((

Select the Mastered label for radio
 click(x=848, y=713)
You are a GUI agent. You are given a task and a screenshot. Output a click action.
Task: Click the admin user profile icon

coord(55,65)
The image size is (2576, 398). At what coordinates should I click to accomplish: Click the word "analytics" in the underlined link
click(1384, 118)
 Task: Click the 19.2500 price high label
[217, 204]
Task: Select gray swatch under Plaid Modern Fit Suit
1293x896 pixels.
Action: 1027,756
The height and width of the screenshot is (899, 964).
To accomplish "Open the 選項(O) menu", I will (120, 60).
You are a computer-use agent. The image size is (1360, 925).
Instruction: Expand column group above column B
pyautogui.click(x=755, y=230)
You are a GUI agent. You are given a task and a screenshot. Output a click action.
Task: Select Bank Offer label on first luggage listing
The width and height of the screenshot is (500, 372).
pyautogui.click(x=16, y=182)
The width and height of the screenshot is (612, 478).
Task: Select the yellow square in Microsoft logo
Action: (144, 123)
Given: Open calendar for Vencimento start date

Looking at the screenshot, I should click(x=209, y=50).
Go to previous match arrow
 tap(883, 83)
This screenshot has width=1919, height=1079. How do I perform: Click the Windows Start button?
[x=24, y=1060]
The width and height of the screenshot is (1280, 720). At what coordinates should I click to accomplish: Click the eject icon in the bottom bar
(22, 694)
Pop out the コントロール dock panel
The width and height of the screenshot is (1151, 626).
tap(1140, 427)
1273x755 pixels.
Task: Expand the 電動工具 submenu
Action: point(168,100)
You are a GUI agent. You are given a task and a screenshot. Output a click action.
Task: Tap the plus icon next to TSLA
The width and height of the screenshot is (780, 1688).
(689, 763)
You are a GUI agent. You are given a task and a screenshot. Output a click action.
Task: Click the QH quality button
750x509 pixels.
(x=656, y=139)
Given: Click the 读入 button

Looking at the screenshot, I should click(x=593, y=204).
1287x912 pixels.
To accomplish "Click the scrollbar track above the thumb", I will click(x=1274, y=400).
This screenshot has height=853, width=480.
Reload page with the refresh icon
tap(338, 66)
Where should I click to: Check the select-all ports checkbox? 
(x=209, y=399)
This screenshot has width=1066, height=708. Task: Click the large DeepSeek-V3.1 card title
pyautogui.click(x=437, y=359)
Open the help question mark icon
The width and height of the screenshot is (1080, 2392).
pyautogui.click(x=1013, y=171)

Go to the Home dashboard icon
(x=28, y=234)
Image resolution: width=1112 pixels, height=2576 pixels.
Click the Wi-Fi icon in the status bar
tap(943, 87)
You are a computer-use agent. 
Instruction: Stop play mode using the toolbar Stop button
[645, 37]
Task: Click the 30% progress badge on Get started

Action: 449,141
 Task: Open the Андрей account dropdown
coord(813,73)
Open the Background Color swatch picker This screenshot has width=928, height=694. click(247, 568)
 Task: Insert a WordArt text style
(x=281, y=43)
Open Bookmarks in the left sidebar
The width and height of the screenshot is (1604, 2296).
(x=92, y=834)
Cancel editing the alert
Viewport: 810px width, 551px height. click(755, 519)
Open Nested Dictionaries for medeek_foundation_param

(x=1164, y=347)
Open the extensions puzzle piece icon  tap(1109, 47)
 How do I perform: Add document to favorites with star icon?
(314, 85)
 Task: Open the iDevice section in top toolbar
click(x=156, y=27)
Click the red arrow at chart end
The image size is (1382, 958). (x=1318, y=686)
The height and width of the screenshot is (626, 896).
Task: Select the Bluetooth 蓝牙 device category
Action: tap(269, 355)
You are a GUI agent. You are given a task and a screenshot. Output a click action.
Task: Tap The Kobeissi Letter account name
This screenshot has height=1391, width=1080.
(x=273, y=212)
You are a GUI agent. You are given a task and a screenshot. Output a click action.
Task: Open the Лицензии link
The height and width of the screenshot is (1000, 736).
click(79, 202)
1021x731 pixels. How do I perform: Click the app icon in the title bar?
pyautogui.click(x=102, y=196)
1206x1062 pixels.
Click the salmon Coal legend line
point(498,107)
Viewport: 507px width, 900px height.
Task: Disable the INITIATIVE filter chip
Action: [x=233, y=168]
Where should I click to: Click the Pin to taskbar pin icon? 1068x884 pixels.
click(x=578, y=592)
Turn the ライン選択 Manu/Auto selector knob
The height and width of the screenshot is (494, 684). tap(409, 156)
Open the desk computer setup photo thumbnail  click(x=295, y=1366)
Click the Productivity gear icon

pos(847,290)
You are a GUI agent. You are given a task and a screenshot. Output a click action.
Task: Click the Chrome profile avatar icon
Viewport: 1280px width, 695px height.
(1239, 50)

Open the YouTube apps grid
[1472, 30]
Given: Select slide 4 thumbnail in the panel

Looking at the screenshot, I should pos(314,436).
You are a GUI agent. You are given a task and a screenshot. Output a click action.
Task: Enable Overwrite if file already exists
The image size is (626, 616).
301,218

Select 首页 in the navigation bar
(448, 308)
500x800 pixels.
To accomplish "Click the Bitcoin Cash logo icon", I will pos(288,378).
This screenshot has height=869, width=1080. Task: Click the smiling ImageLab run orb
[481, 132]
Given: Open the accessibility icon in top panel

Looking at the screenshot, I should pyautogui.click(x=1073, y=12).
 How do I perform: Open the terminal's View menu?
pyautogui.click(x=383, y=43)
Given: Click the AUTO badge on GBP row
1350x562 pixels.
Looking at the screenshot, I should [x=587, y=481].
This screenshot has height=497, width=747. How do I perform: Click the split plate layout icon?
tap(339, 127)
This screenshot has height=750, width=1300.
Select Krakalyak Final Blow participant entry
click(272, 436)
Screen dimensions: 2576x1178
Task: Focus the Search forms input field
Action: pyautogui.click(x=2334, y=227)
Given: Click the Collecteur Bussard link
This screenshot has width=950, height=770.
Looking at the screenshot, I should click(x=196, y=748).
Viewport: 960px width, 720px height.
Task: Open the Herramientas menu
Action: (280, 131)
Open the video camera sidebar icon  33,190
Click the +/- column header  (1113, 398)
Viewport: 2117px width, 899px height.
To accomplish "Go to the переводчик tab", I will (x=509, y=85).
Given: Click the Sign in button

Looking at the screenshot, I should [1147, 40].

))

Only the lines from the one with "Given: Click the AUTO badge on GBP row" through the final line above should be repeated, each exactly as written.

• _FINISHED EXERCISE_
Given: Click the AUTO badge on GBP row
1350x562 pixels.
Looking at the screenshot, I should [x=587, y=481].
This screenshot has height=497, width=747. How do I perform: Click the split plate layout icon?
tap(339, 127)
This screenshot has height=750, width=1300.
Select Krakalyak Final Blow participant entry
click(272, 436)
Screen dimensions: 2576x1178
Task: Focus the Search forms input field
Action: pyautogui.click(x=2334, y=227)
Given: Click the Collecteur Bussard link
This screenshot has width=950, height=770.
Looking at the screenshot, I should click(x=196, y=748).
Viewport: 960px width, 720px height.
Task: Open the Herramientas menu
Action: (280, 131)
Open the video camera sidebar icon  33,190
Click the +/- column header  (1113, 398)
Viewport: 2117px width, 899px height.
To accomplish "Go to the переводчик tab", I will (x=509, y=85).
Given: Click the Sign in button

Looking at the screenshot, I should [1147, 40].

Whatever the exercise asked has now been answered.